Luckily, there’s a middle ground between being constantly plugged in and being professionally unplugged.

Focus on what’s truly important and let go of the rest

You don’t need to renounce your smartphone to access the benefits of unplugging. Instead, you have to be aware of how tech companies manipulate our attention and take steps to reclaim your ability to unplug.

Tristan Harris spent three years as a design ethicist at Google. He knows firsthand that, in the race to monopolize our attention, tech companies design interfaces that pit our psychological vulnerabilities against us. Apps purposely interrupt us, prey on our fear of missing out and disguise the real breadth of choices available. Now that Harris isn’t working for Google, he urges people to regain control of their attention by recognizing and resisting these mechanisms.

Another example of this is what author Greg McKeown calls “Essentialism,” or the practice of making space and time for only the most important things and exporting all the rest. In his book of the same name, McKeown argues that Essentialism is “not a business phenomenon, but a human phenomenon” that can yield better work-life balance.

Essentialism isn’t simply walking away from it all to go live in a shack with no cell reception or Wi-Fi, though that could certainly be your answer. It actually comes when you balance the activities you love with work you love. So, if you stop pretending to multitask and actually focus for a few hours on a single project, clients will be happier with the work, and you’ll have extra time to travel around the world.

Think you couldn’t possibly make the time?

Exhibit A: Marc Benioff. As the CEO of Salesforce, he’s a busy guy. He also recently bought Time Magazine and even took on helping provide funding for the homeless in San Francisco.

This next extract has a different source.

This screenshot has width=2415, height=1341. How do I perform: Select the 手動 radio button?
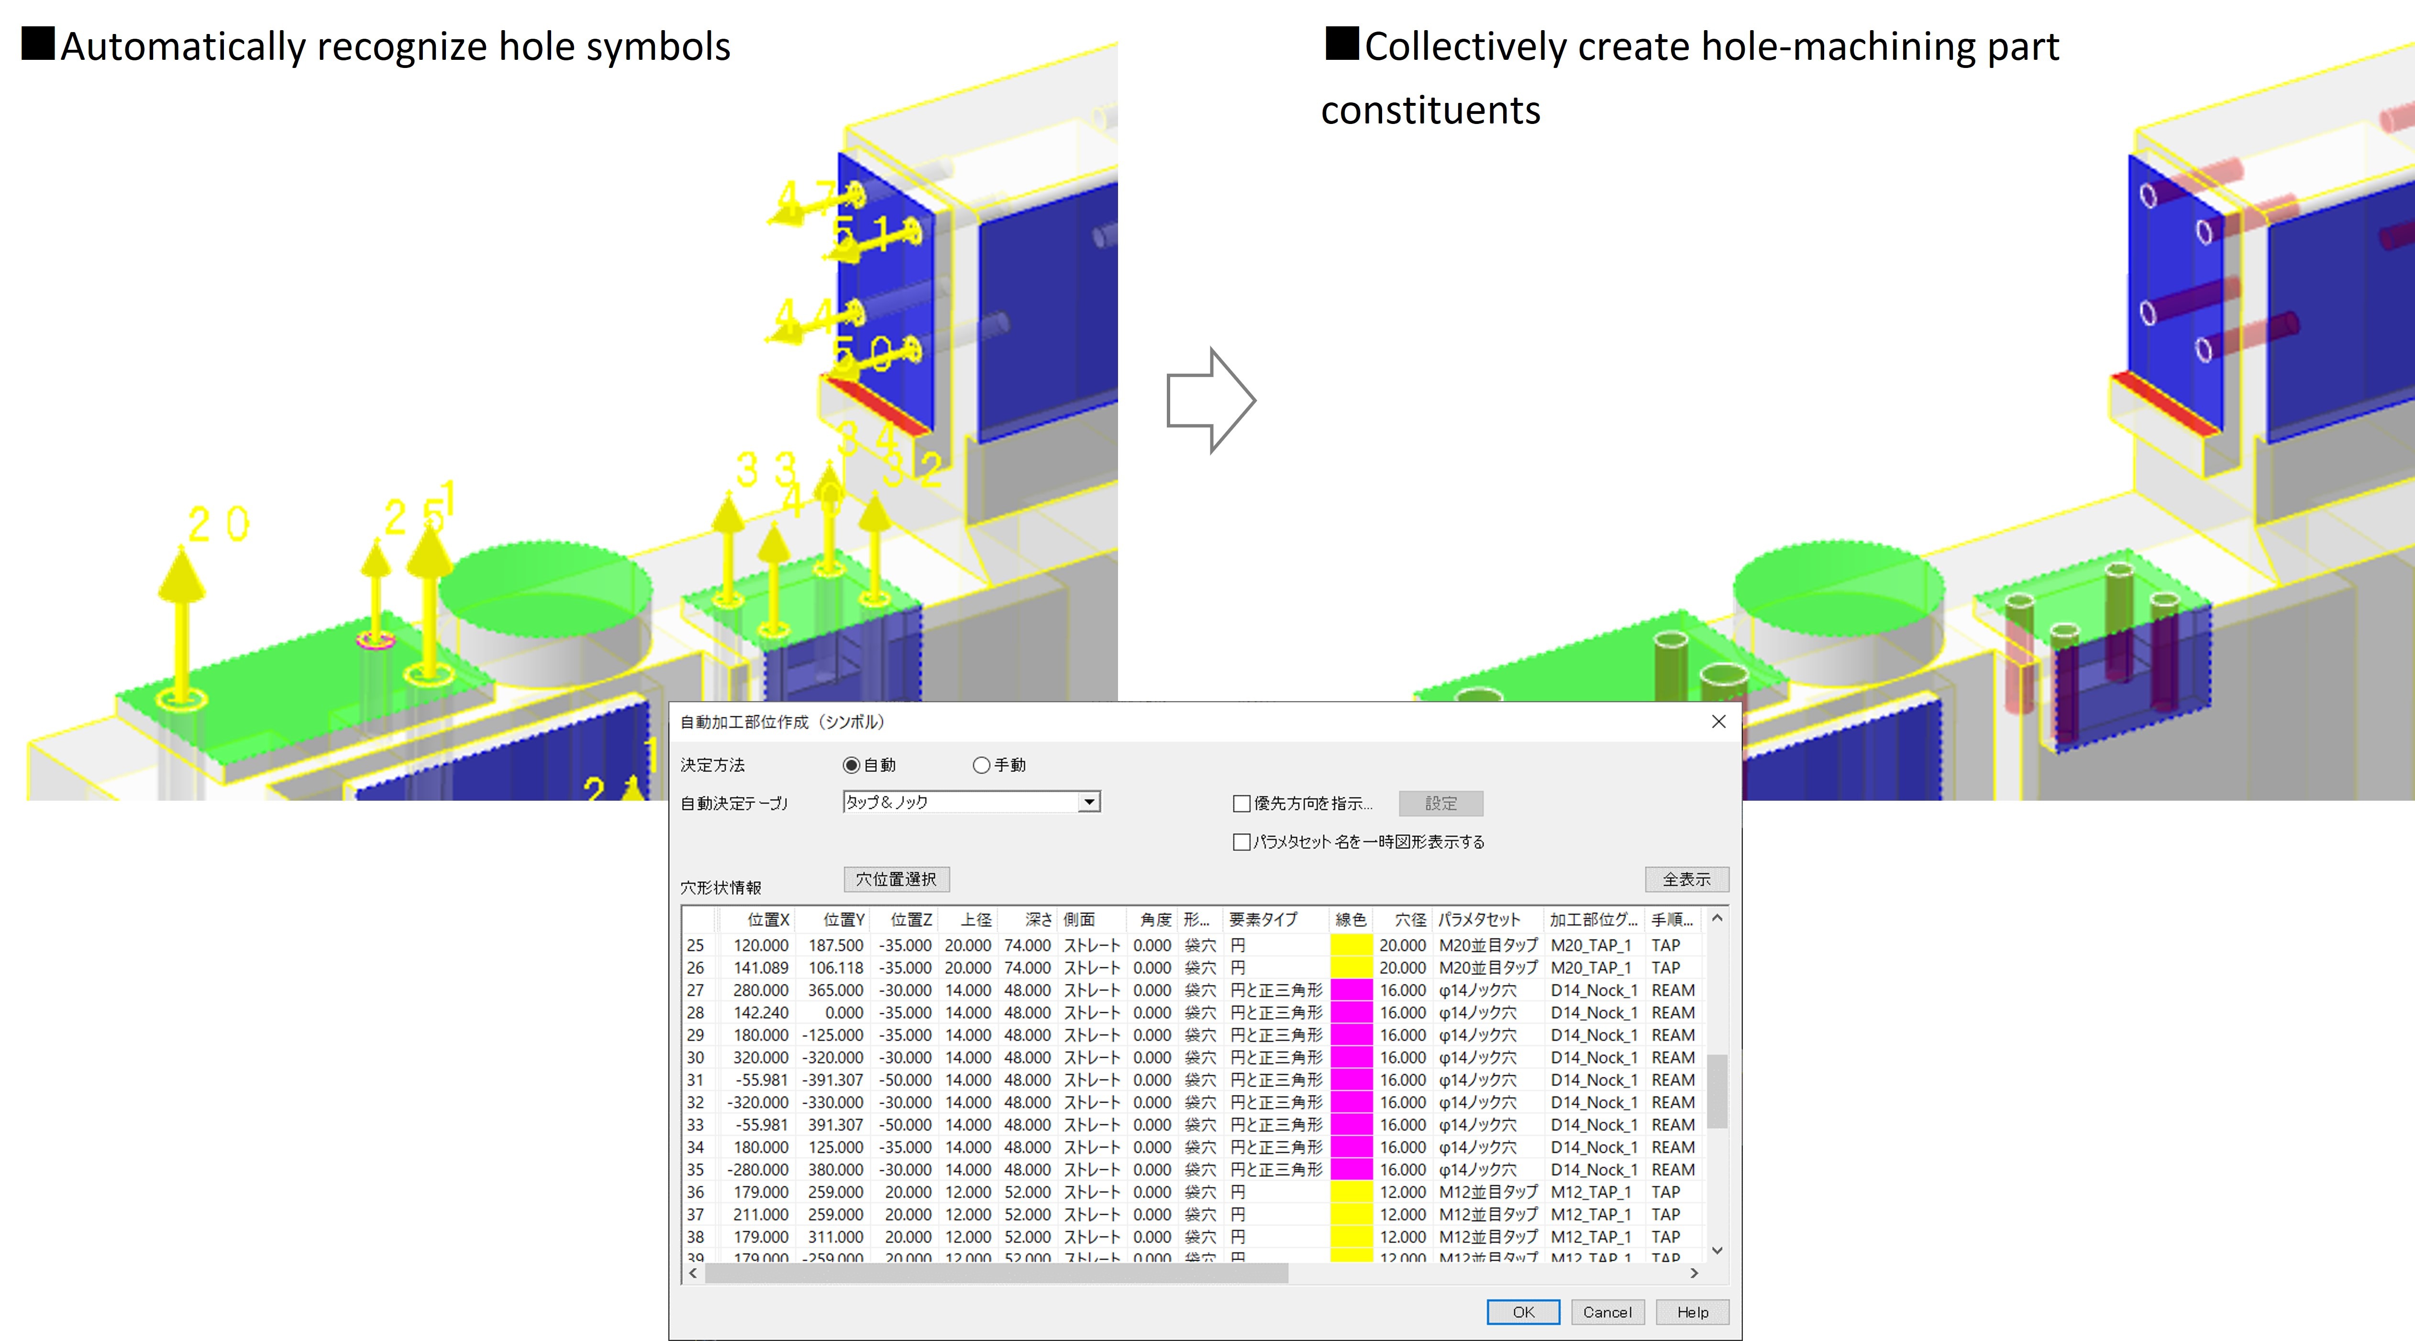[982, 765]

And while the stock market had its worst year in the last 10 in 2018, Salesforce stock grew 34%.

Why? Because after a two-week vacation where Benioff completely unplugged, he realized he was too busy and named a co-CEO, so the two could “divide and conquer.” As a result, he has time to do the things he cares about.

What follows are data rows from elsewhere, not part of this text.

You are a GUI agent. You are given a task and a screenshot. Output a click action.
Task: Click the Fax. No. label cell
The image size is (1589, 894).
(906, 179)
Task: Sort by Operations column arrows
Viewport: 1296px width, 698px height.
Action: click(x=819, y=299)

It’s true, though, not everyone is a billionaire who can export half the work of their lives to a co-CEO. How can you take the same lessons of Essentialism to help you focus on what matters while still doing great work before taking off to Thailand or Timbuktu?

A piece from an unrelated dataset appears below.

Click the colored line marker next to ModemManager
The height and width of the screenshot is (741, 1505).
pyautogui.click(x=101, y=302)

Use automation to its full potential

In choosing where we spend our attention, technology doesn’t always have to be a negative force. Automation technology can free us from constantly monitoring work on our devices.

It might seem like it takes a special touch to pick the right Instagram story filter or email subject line. However, social media, email and other admin duties are some of the easiest tasks to outsource, delegate or automate, freeing up time to spend on more important things in life.

There are plenty of ways to test this approach on your own workflow, from adopting the Fortune 500 CEO mindset of using virtual admins to streamline the day to using software tools to automate posts across various channels, creating the consistency necessary for growing a following.

While it’s not as glamorous as becoming a travel blogger or Instagram influencer, it’s an easy and practical way to do better work and not just work more.

Less is more

Today, technology is designed to keep us constantly plugged in, yet never fully satisfied. Instead of renewing our energy or enhancing our connections, technology leaves us feeling drained by the constant barrage of notifications that prevent us from truly living.

It’s not always easy, but taking a step back is the best way to open up the creative space necessary in today’s business world. Tomorrow’s economy is knowledge-based, which means deeper thinking, innovation and creativity aren’t just nice-to-have skills; they are need-to-have competitive advantages. While it might feel good to check small administrative tasks off your to-do list, every minute spent handling work someone else could do is a minute not devoted to the next big idea.

There’s a balance between strategic unplugging, delegation and automation—and within it, there can be more time for the things that matter but also more results for the clients that matter, too. Sometimes it’s true that less is more: More time, more focus and more business.